_Problem description_: From top to bottom, print the listing word for word and skip any pictures it contains.

Segment Open

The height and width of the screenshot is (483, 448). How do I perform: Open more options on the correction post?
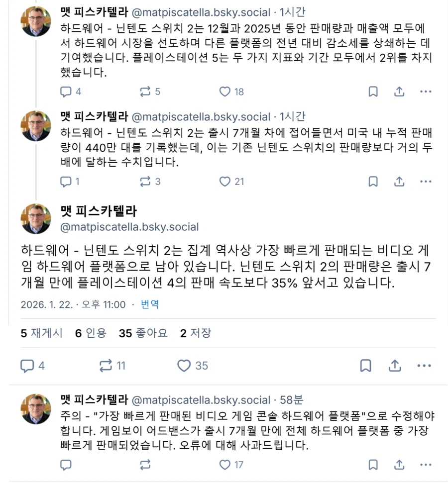(425, 465)
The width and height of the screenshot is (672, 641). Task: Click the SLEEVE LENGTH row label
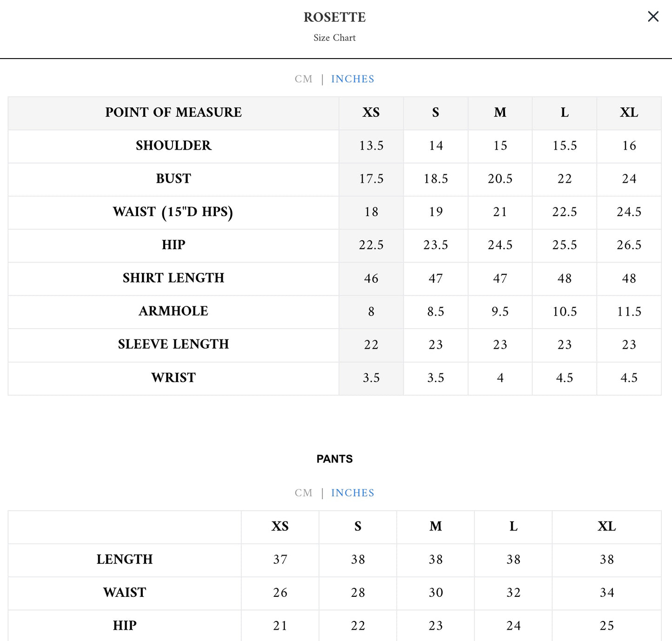point(173,344)
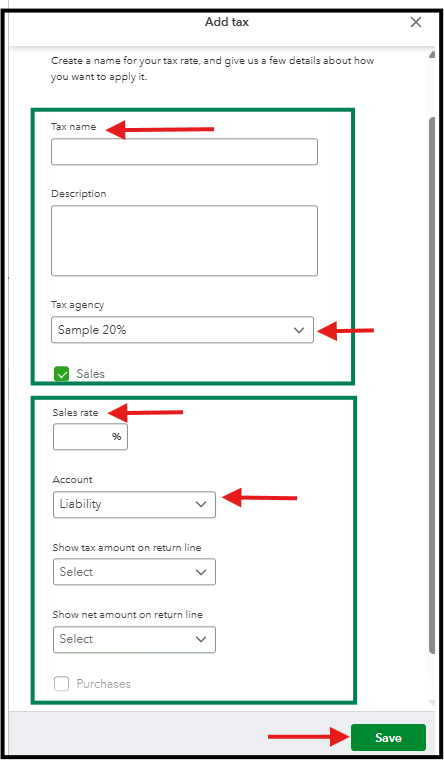The height and width of the screenshot is (760, 444).
Task: Open the Tax agency Sample 20% dropdown
Action: coord(182,330)
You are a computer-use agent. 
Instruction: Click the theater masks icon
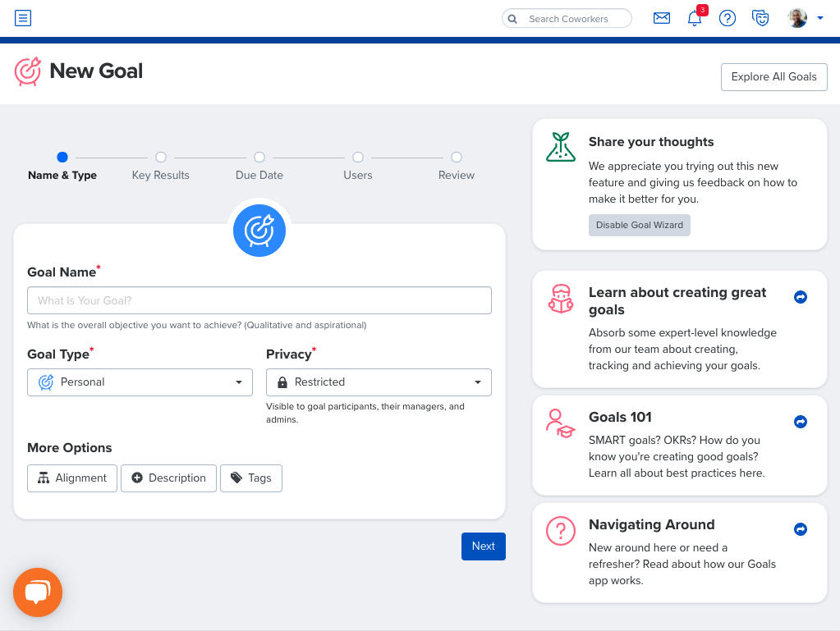(x=760, y=18)
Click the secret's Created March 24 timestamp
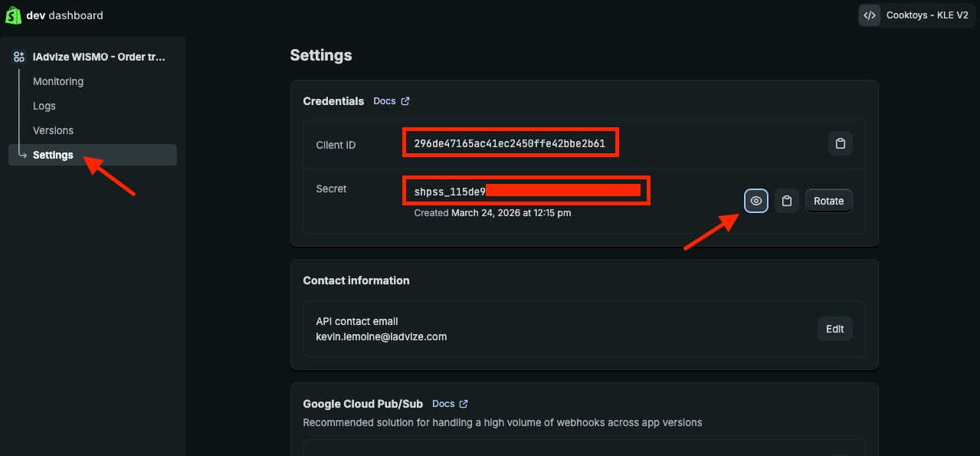This screenshot has width=980, height=456. tap(492, 213)
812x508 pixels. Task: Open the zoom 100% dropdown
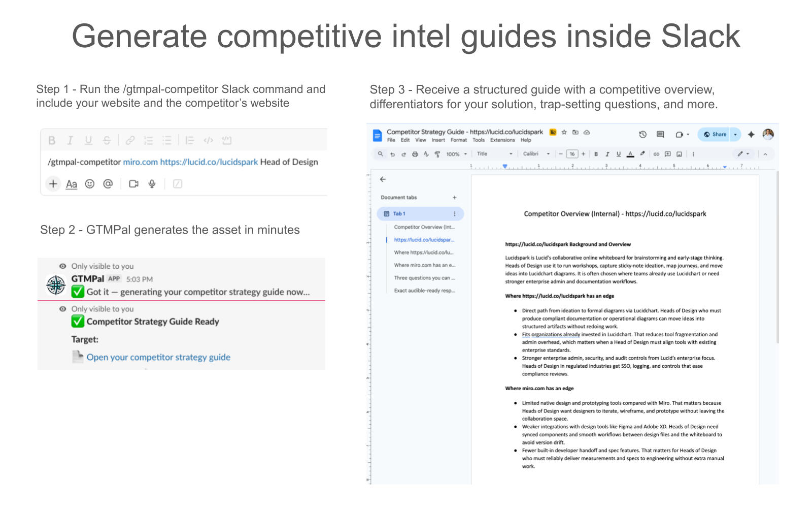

Segment Closed

_Answer to this problem_:
The height and width of the screenshot is (483, 448). How do I perform: Open more options on the correction post?
(425, 465)
The width and height of the screenshot is (672, 641). Task: Click the SLEEVE LENGTH row label
point(173,344)
The height and width of the screenshot is (760, 444).
Task: Open the Tax agency Sample 20% dropdown
Action: coord(182,330)
You are a computer-use agent. 
Instruction: Click the theater masks icon
(x=760, y=18)
Click the secret's Created March 24 timestamp
This screenshot has width=980, height=456. tap(492, 213)
812x508 pixels. Task: Open the zoom 100% dropdown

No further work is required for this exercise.